Thursday, September 6, 2012

Rocket Fuel

I woke this morning at 5am, struggled to get back to sleep and eventually dragged myself out of bed at 6.30.  I suspect the tension of moving country had something to do with it.  Maybe it was also because this morning was my last chance to visit Mahon Farmers' Market before heading to Sweden?

This is where I buy my food.
This morning, the lovely pink shirt clad 'Rocket Man' in the photo sold me my lunch, which turned out to be dinner when lunch got sidetracked by packing.  Stomach comforting, whole food goodness. Thank you Rocket Man.

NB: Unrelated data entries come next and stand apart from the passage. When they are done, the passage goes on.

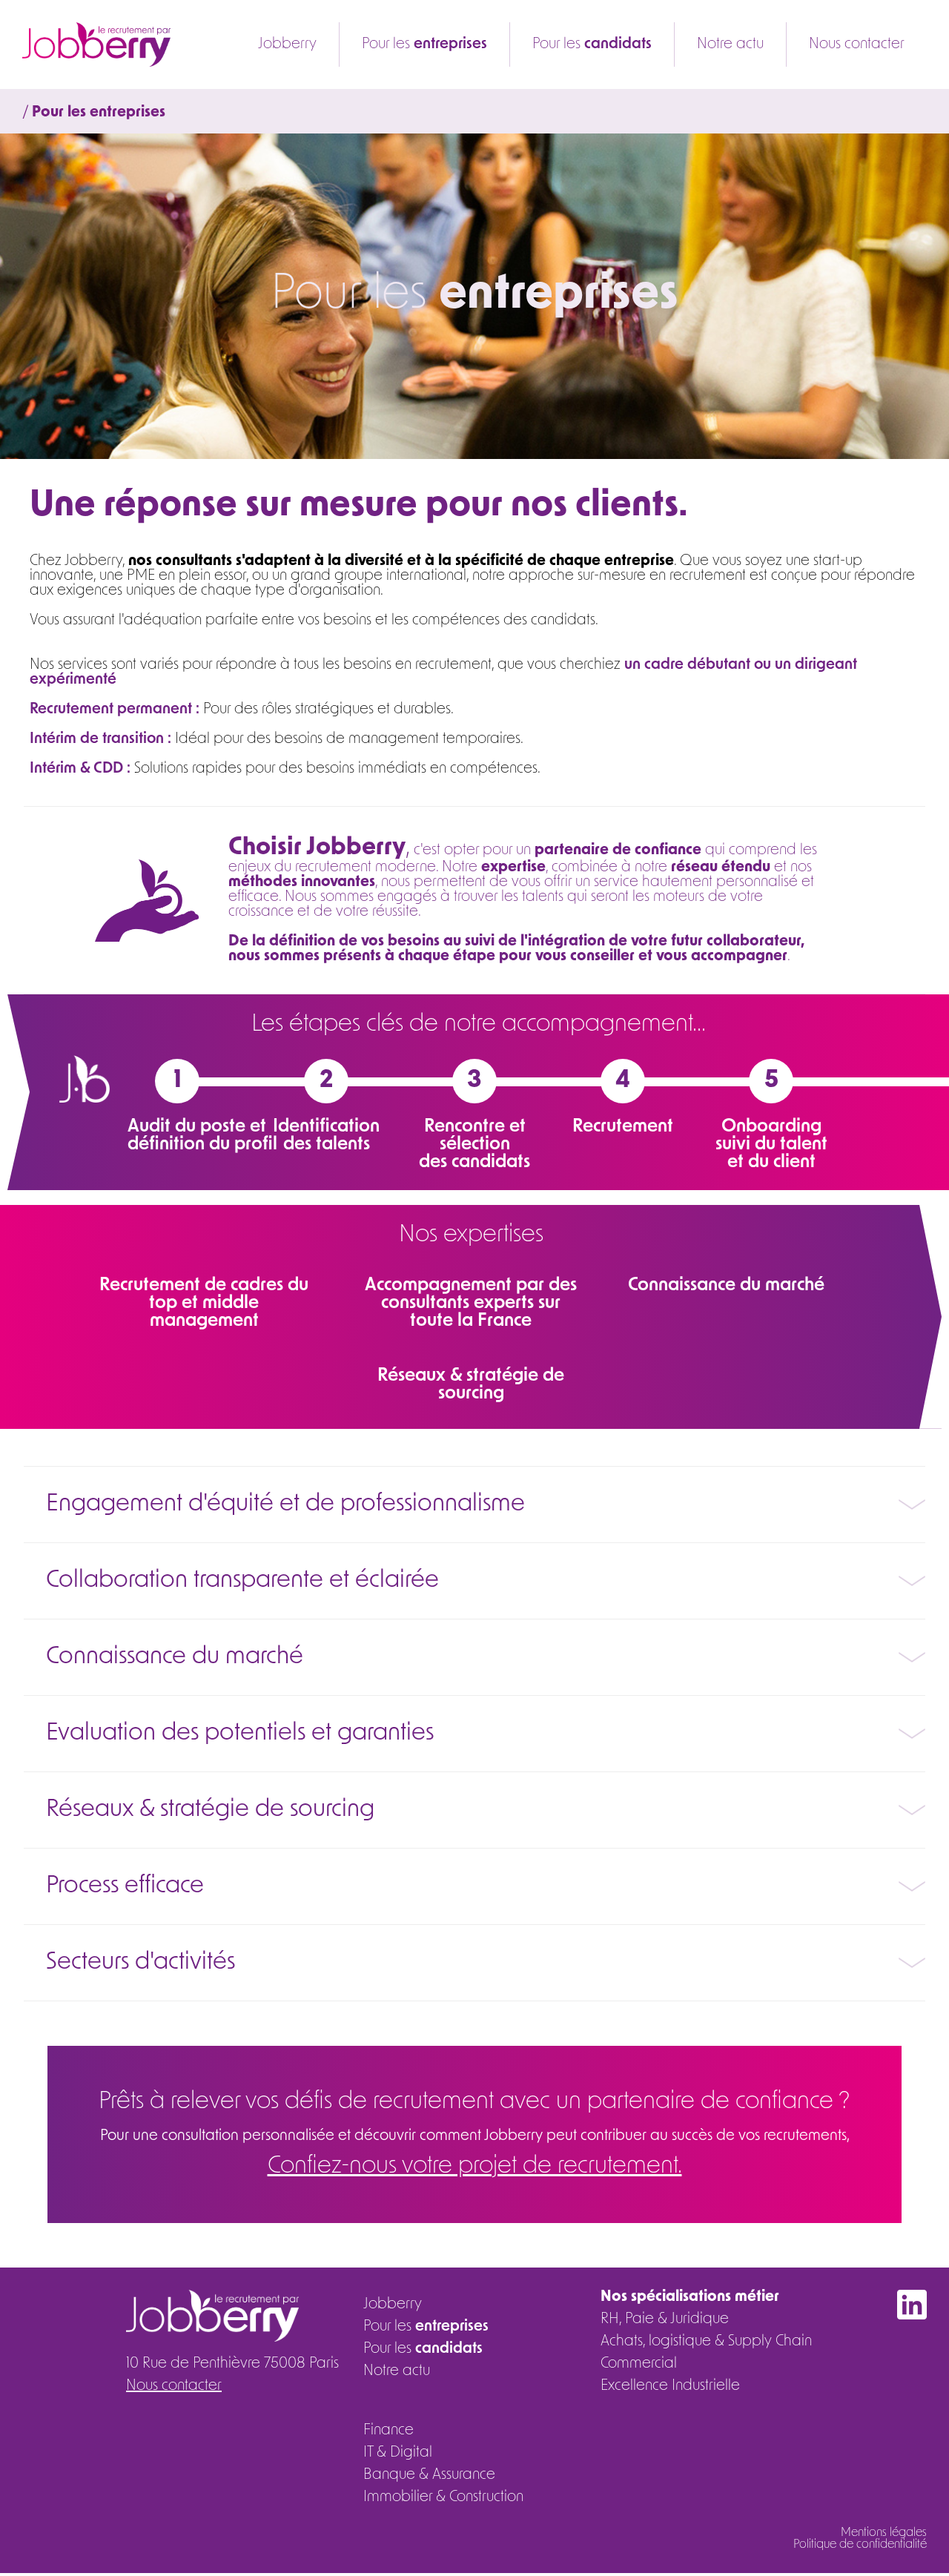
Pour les (424, 44)
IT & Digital (397, 2452)
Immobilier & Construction (443, 2497)
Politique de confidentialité (860, 2545)
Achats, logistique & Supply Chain (706, 2341)
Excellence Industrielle (670, 2386)
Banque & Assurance (429, 2475)
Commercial (639, 2364)
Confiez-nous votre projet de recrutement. (475, 2167)
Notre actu (730, 44)
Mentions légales (884, 2533)
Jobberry (287, 44)
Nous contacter (857, 44)
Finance (388, 2430)
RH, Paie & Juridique (665, 2319)
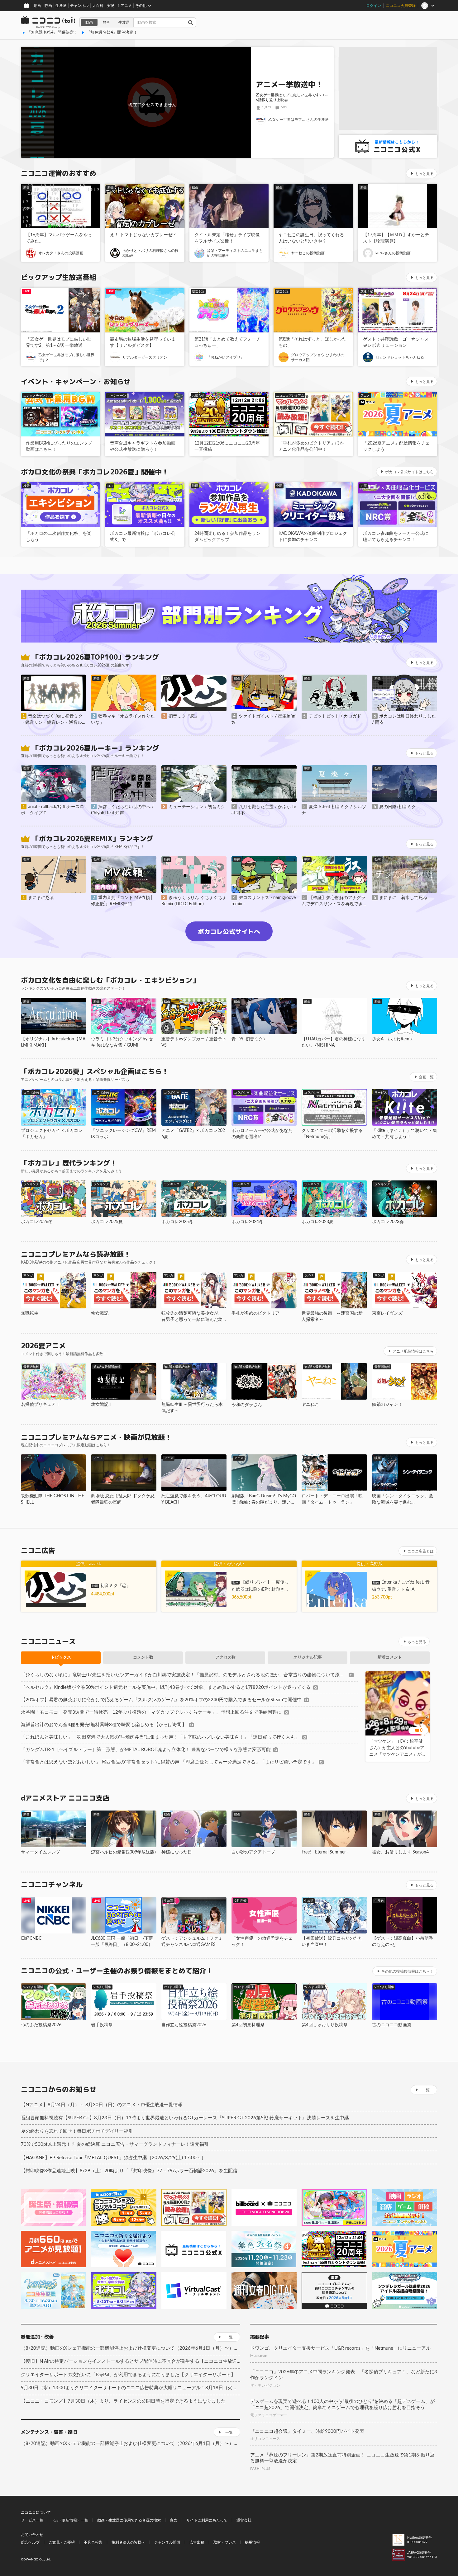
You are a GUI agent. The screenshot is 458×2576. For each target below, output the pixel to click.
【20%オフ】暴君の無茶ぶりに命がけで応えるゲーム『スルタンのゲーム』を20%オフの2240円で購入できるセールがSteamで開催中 (161, 1700)
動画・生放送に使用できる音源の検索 (129, 2520)
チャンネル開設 (167, 2542)
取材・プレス (224, 2542)
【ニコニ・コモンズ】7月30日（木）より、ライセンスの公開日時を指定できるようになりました (123, 2401)
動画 (37, 5)
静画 (48, 5)
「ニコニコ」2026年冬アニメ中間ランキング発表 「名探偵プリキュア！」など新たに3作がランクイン (343, 2375)
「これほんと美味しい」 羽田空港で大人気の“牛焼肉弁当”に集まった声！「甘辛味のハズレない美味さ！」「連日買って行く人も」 (160, 1737)
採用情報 (252, 2542)
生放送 (61, 5)
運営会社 (243, 2520)
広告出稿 (196, 2542)
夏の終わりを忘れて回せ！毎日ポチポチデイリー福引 (77, 2131)
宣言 (173, 2520)
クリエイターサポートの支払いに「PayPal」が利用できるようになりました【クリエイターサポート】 (128, 2374)
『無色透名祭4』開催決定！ (52, 33)
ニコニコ (48, 22)
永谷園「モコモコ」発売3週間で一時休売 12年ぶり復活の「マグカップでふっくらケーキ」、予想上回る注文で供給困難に (151, 1712)
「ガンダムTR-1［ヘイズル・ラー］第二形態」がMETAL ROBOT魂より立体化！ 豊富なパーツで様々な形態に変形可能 (146, 1749)
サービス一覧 (32, 2520)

Almost every Thursday morning I can be found at this market.  I think it is one of the best in the country.  It is dedicated almost entirely to food, with a couple of flower stalls thrown in, just to cheer us up.  There are 3 or 4 excellent coffee & cake stalls, of course, to keep the punters awake & sugar fuelled, but more importantly for me, there is an organic meat and eggs stall.  Organic, local, grass fed beef, chicken and lamb.  Wow.  I love it and do a little dance inside my head as I give my hard earned euros directly into the hand of the farmer.  Alongside Dan Aherne's meat, there is the local veg grower, so fresh you can tell their produce was picked that morning.  The Real Olive Co. provide the most delicious buffalo mozzarella I've ever had, from their very own buffalo reared in Toonsbridge, West Cork.  I could go on and on about how incredible the food is there.  On a sunny day it's one of my favourite places to be.  On a wet day, the stallholders retreat indoors, so no matter the weather, you can always buy this kind of incredibly good food.

How will Malmo compare?
Will I be able to eat as well as I do here, without blowing the budget?

We leave our little house in Cork tomorrow and depart for France on a ferry from Rosslare on Saturday.  Then comes a 3 day road trip.  Bring it on.